Top of DATA LISTING

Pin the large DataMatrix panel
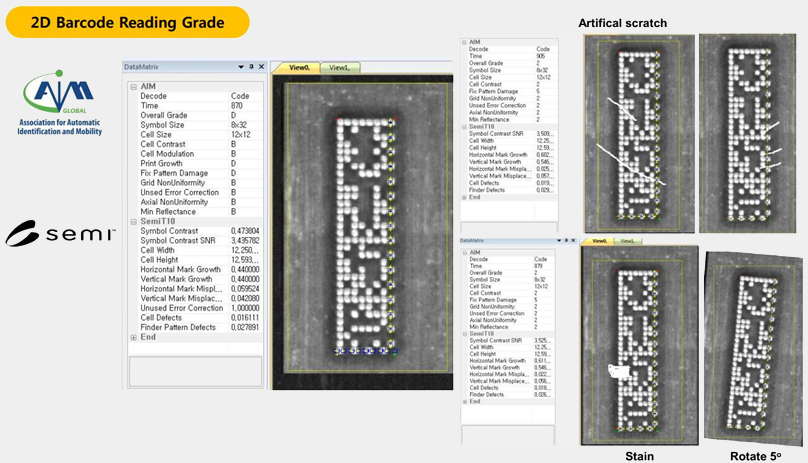Image resolution: width=808 pixels, height=463 pixels. tap(251, 67)
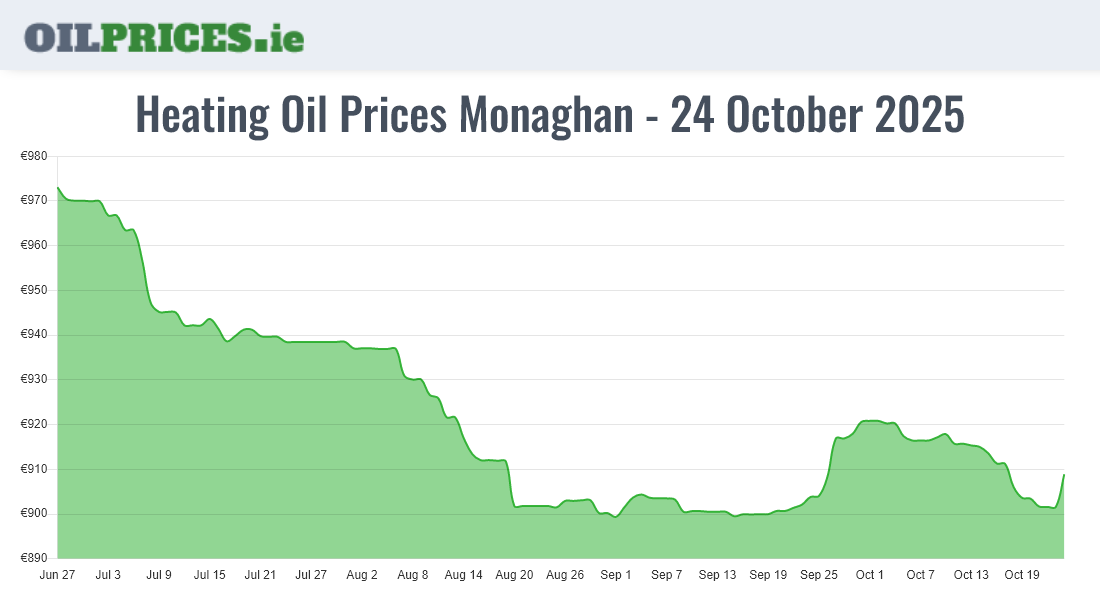Click the €890 y-axis label
The width and height of the screenshot is (1100, 600).
pyautogui.click(x=35, y=558)
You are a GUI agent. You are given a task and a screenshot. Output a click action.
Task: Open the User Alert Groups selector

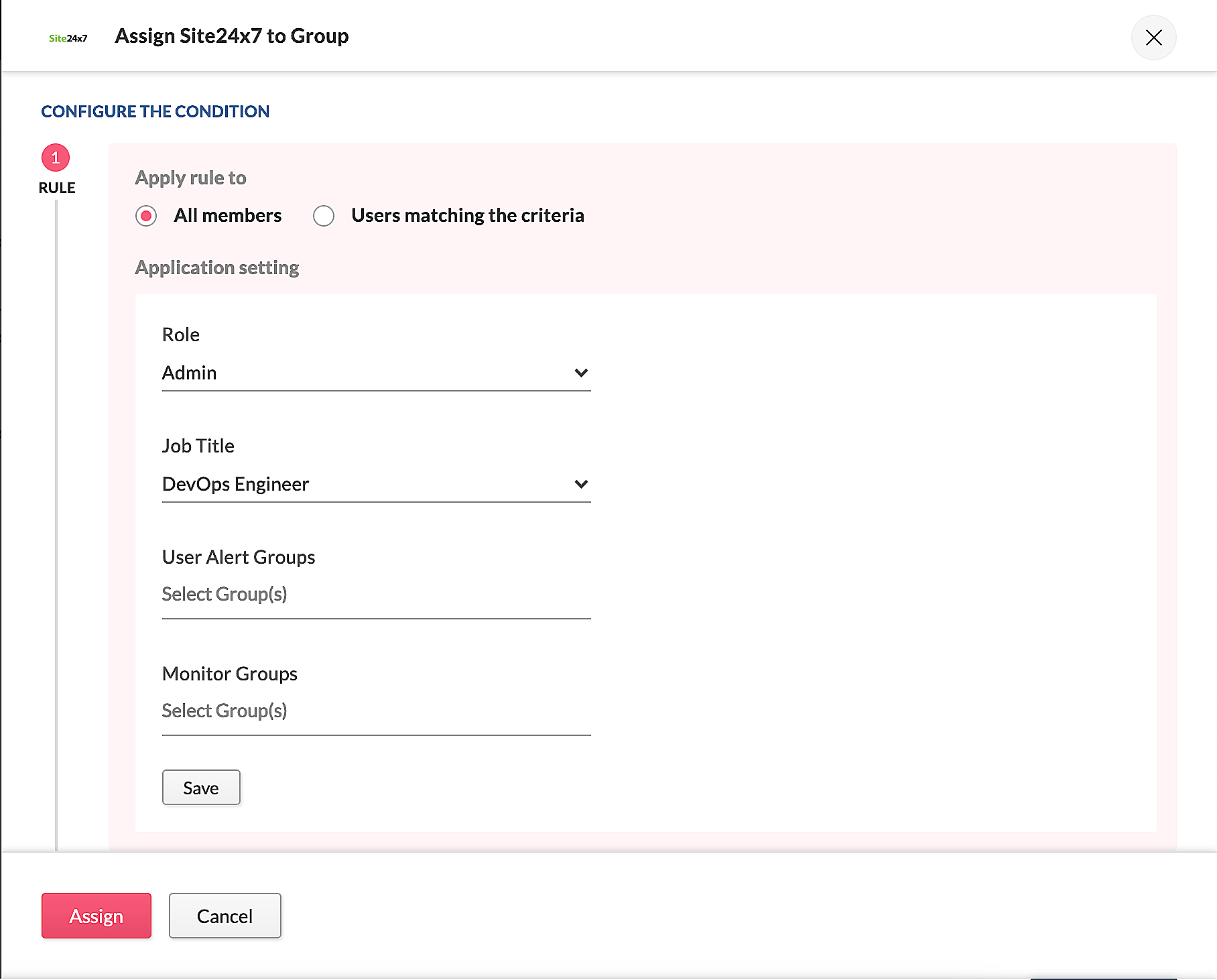(375, 595)
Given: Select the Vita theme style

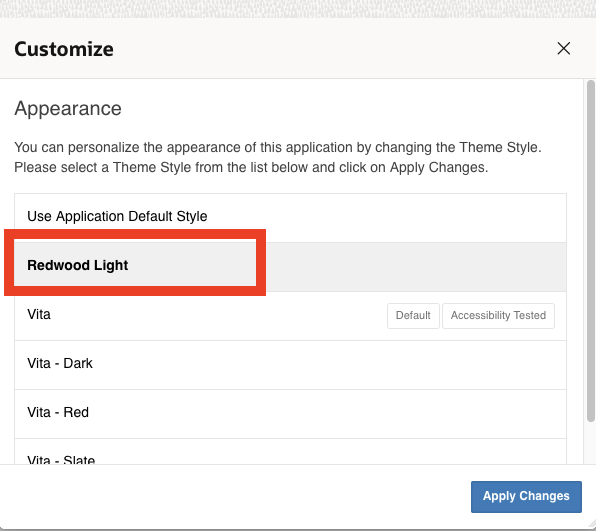Looking at the screenshot, I should click(x=290, y=316).
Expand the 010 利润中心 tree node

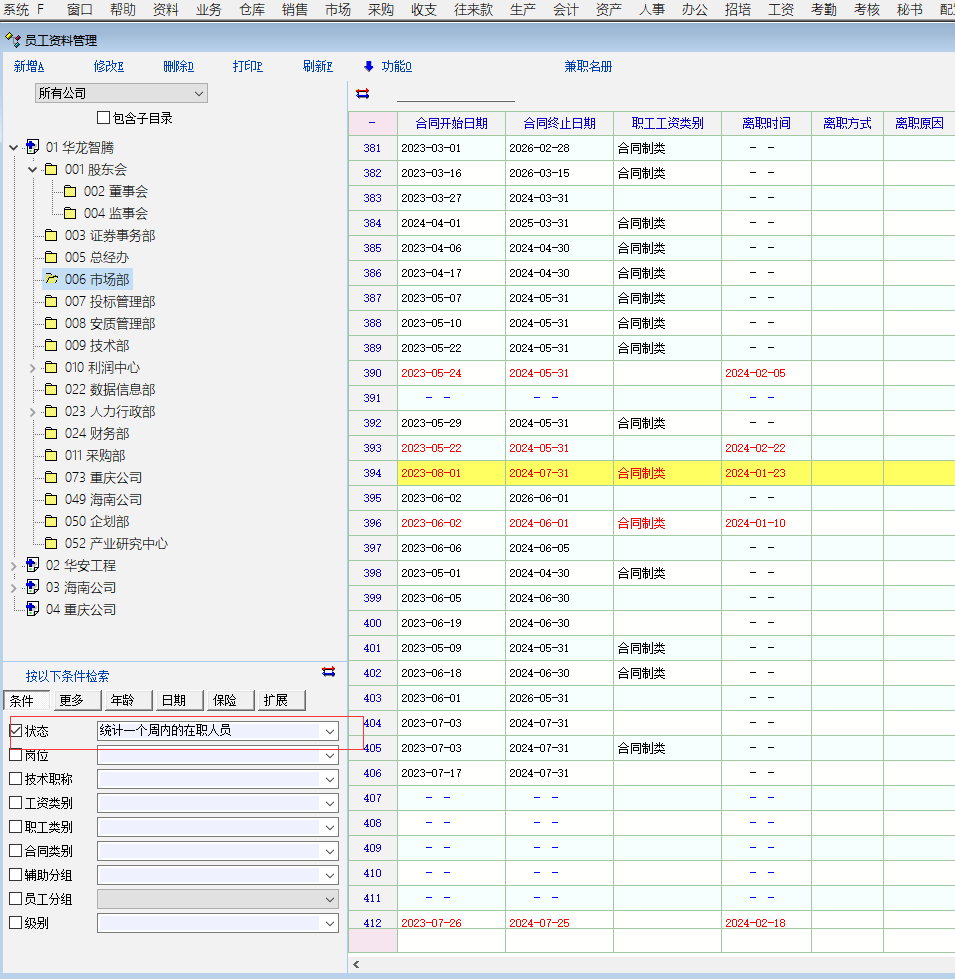pyautogui.click(x=32, y=368)
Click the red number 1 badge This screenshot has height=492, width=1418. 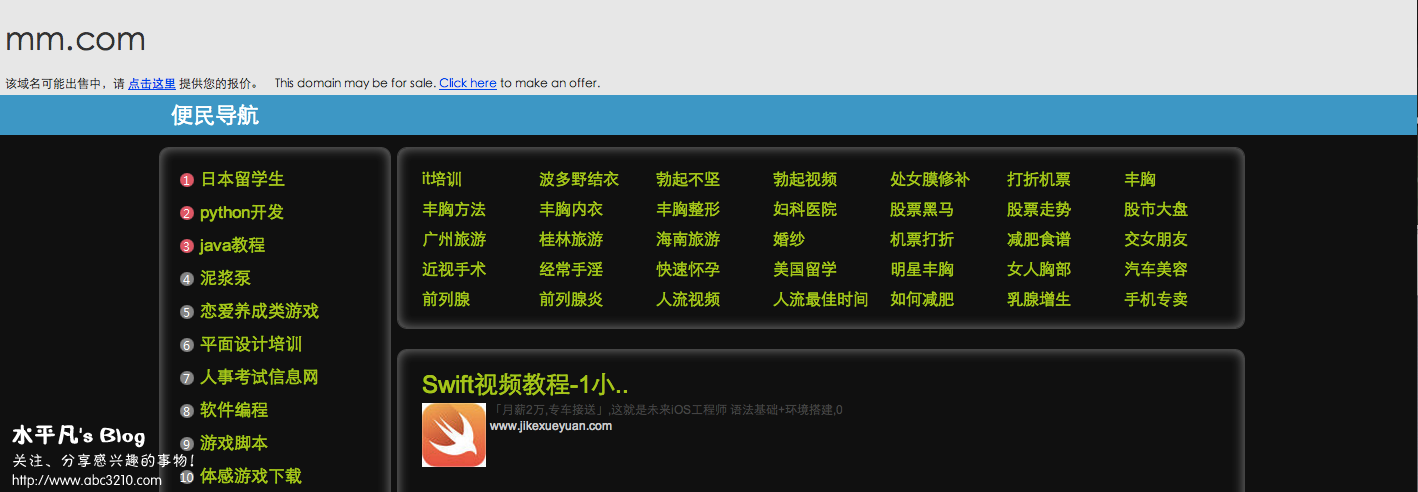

Bottom of DATA LISTING

▸ EXERCISE BRIEF: Whatever the records hold apart from pictures should be repeated exactly.

▸ WORKED SOLUTION:
Pin the large DataMatrix panel
Image resolution: width=808 pixels, height=463 pixels. tap(251, 67)
Click the €890 y-axis label
The width and height of the screenshot is (1100, 600).
pyautogui.click(x=35, y=558)
You are a GUI agent. You are given a task and a screenshot. Output a click action.
Task: Open the User Alert Groups selector

(375, 595)
Given: Select the Vita theme style

Looking at the screenshot, I should click(x=290, y=316).
Expand the 010 利润中心 tree node

pyautogui.click(x=32, y=368)
Click the red number 1 badge This screenshot has height=492, width=1418. 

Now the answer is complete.